Job A — In the GEF FAQ text below, list every kind of application that GEF is said to have been used to build.
Job B — Using the GEF FAQ text below, decide whether each statement agrees with it, and answer yes or no for each with the deciding words quoted: (i) GEF lets developers create graphical editors within Eclipse. (ii) The Developer section has a question about redistributing GEF with an application. (iii) GEF has been used to build GUI builders for Qt.
Job C — Pick up the GEF FAQ text below at the point where it stops, and write the next part.

Excerpted text —
****************************************
- 1 General
- 2 Download and Install
- 3 Developer
- 3.1 When should I use GEF and when should I use just Draw2d?
- 3.2 How do I redistribute GEF with my application?
- 3.3 How do I ask questions?
- 3.4 How do I report a bug or request a feature?
- 3.5 Can I develop a standalone GEF application without use of the Eclipse platform?
- 3.6 How can I get started on my GEF-based editor?
- 4 Coding
What is GEF
Why should I use GEF?
GEF enables developers to easily create rich graphical editors within Eclipse. GEF has been used to build a variety of applications, including state diagrams, activity diagrams, class diagrams, GUI builders for AWT, Swing and SWT, and process flow editors. For more information on GEF features, please see the Project Overview.
What version of Eclipse do I need?
****************************************
Material provided —
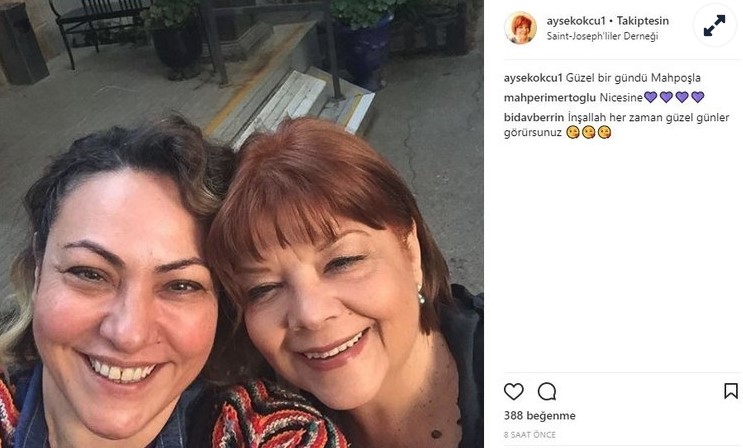The height and width of the screenshot is (448, 743).
Task: Open the comment speech bubble icon
Action: pyautogui.click(x=546, y=392)
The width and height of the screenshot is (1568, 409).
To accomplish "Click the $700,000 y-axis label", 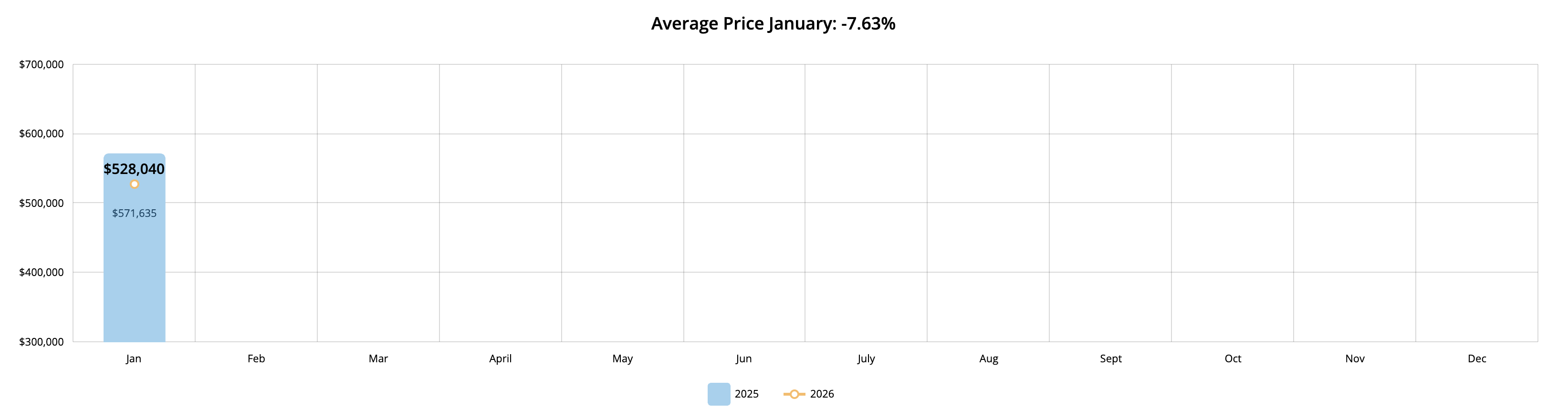I will (x=42, y=64).
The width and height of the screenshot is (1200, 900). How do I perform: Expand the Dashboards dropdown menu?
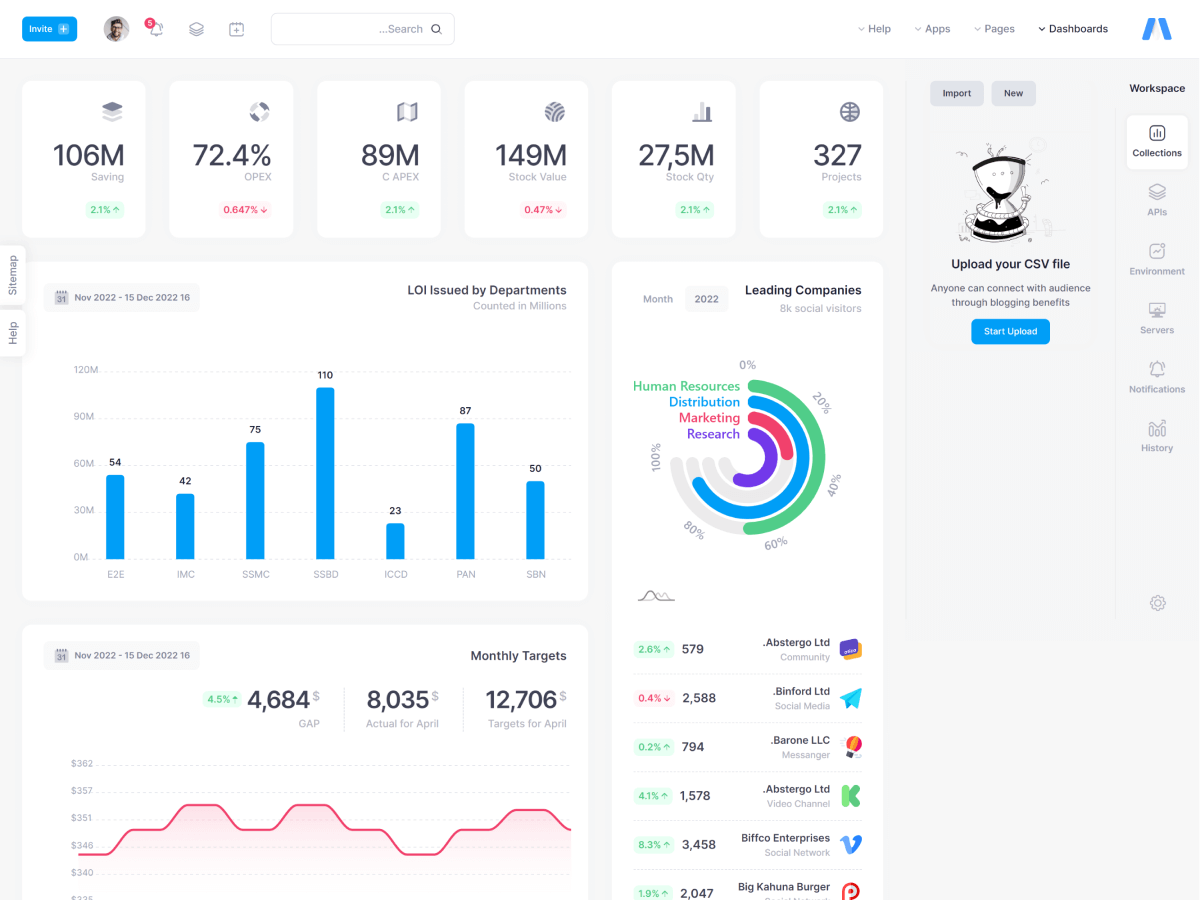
****************************************
Exercise answer A — State diagrams, activity diagrams, class diagrams, GUI builders for AWT, Swing and SWT, and process flow editors.

Exercise answer B —
(i) Yes: "GEF enables developers to easily create rich graphical editors within Eclipse."
(ii) Yes: "3.2 How do I redistribute GEF with my application?"
(iii) No: "GUI builders for AWT, Swing and SWT"

Exercise answer C —
A given version of GEF requires the exact same version of the Eclipse Platform. For example, GEF 3.0.1 requires Eclipse 3.0.1.
How do I make a suggestion for this FAQ?
This FAQ is hosted as a Wiki. Anyone can edit this page after creating an account.
Which operating systems does GEF support?
GEF is written in pure Java and should run on all operating systems officially supported by the Eclipse platform. It's primarily tested on Windows and Linux (GTK and Motif). See the readme file that came with your installation of GEF for specific versions.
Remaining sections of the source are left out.